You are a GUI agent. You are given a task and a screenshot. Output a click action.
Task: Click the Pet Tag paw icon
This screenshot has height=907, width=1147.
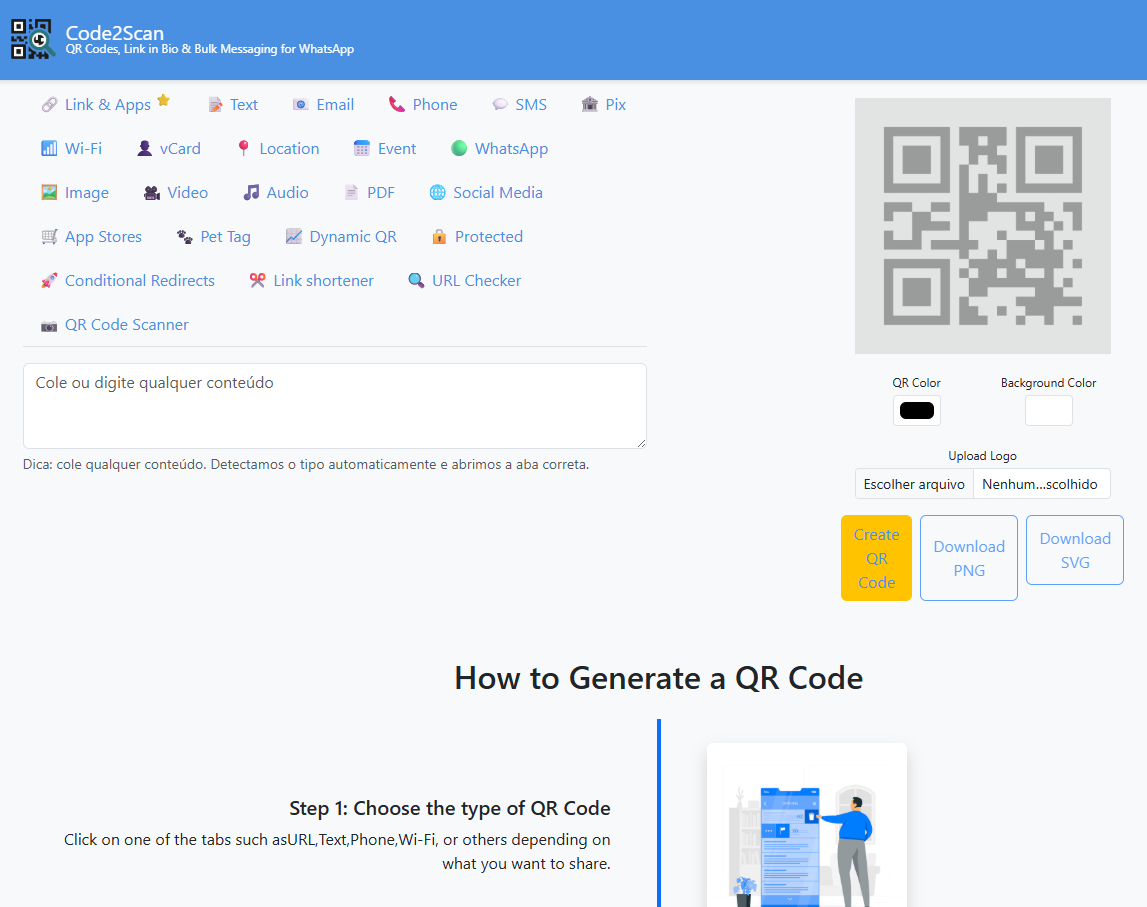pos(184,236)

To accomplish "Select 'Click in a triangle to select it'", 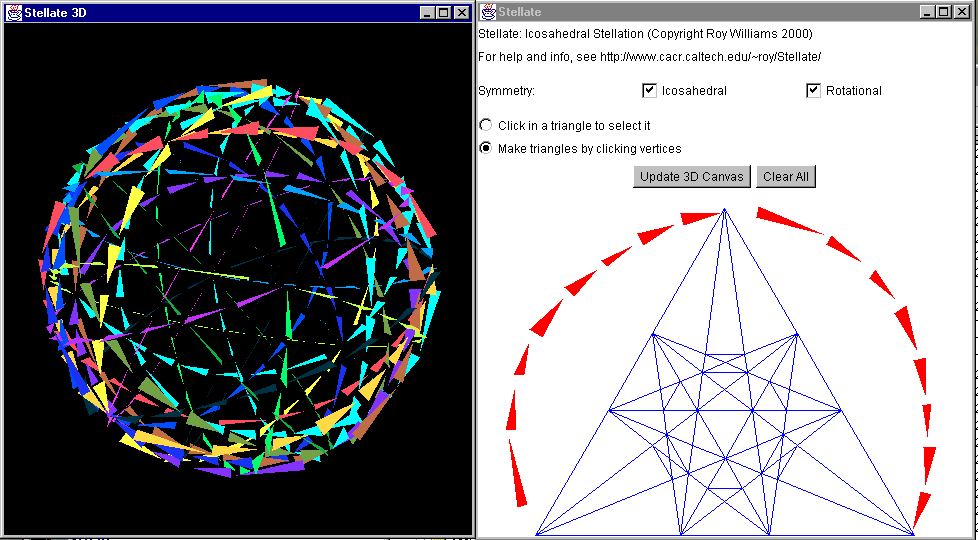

**INSTRUCTION:** Reproduce every row above word for word, leaving out the pictures.

**SOLUTION TO THIS PROBLEM:**
You are a GUI agent. You are given a task and a screenshot. Output a click action.
Task: Click the Pet Tag paw icon
This screenshot has height=907, width=1147.
pos(184,236)

To accomplish "Select 'Click in a triangle to select it'", 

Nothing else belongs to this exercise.